NAHT is campaigning to: 

Support schools to provide a broad and balanced curriculum for their pupils

  • Challenge the government policy, including EBacc, which may narrow the curriculum
  • Enable and support schools to successfully deliver statutory Relationships, Sex and Health Education
  • Lobby for improvements to government policy which supports schools to deliver inclusive education and fulfil their responsibilities under the public sector equality duty
  • Support schools to deliver effective careers education for all pupils
  • Support schools to deliver high-quality Religious Education to all pupils
  • Provide guidance, materials and information to support schools in educating pupils about environmental issues.

Ensure a valid and proportionate approach to statutory assessment in primary schools

  • Lobby the government to reconsider the introduction of the multiplication tables check
  • Lobby the government to ensure changes to the Early Years Foundation Stage and Early Learning Goals are appropriate and relevant for the early years sector
  • Influence the development and implementation of the reception baseline assessment
  • Support members to implement the new statutory assessment for pupils with SEND
  • Identify and challenge the STA over any impact on members of the contract change to deliver statutory assessment in the primary phase
  • Engage with the STA to influence changes and improvements to statutory assessment including moderation and maladministration
  • Campaign for KS2 SPAG to be made non-statutory and oppose any additional statutory testing in the primary phase
 

Ensure the KS4 and KS5 qualification framework and examination system is fit for purpose

  • Press the government, Ofqual and exam boards to ensure that reformed qualifications, both academic and vocational, meet the needs of all pupils and schools
  • Explore the issue of grade reliability, identifying solutions and improvements which are supported by members and pressing the government and Ofqual for appropriate action
  • Inform members of the latest developments in secondary assessment through engagement with Ofqual, JCQ and awarding organisations. 

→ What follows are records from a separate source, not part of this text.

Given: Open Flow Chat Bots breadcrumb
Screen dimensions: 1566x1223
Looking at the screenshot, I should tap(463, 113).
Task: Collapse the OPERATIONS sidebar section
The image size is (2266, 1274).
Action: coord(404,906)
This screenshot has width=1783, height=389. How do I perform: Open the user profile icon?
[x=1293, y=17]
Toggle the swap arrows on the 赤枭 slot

Pre-key stage standards for use in 2018/19

From summer 2019, teachers must use the new pre-key stage standards to make statutory teacher assessment judgements at the end of key stage one and key stage two for pupils who are working below the national curriculum teacher assessment frameworks, and above P scale four.

The Standards and Testing Agency (STA) has released a video where Diane Rochford and Janet Thompson explain more about the pre-key stage standards, which you can watch here.

If a pupil is working below these standards, teachers should report their outcomes using P scales one to four.

NAHT worked closely with STA in the review and drafting of the pre-key stage standards, and we are pleased more positive terminology has been adopted that better captures the positive achievements of pupils.

Commenting in the Department for Education's press release, NAHT general secretary Paul Whiteman said: "Every child has the right to see their progress properly recognised in school. NAHT supported the Rochford Review's principle that the assessment for pupils working below the standard of the national curriculum should align with the new national curriculum, and we endorsed the decision to undertake a review of the pre-key stage standards, involving curriculum and assessment experts from the special and mainstream sectors.

"The new standards are an improvement on what we had before. They offer a more inclusive statutory assessment system, where all pupils are able to transition onto the national curriculum if and when they are ready."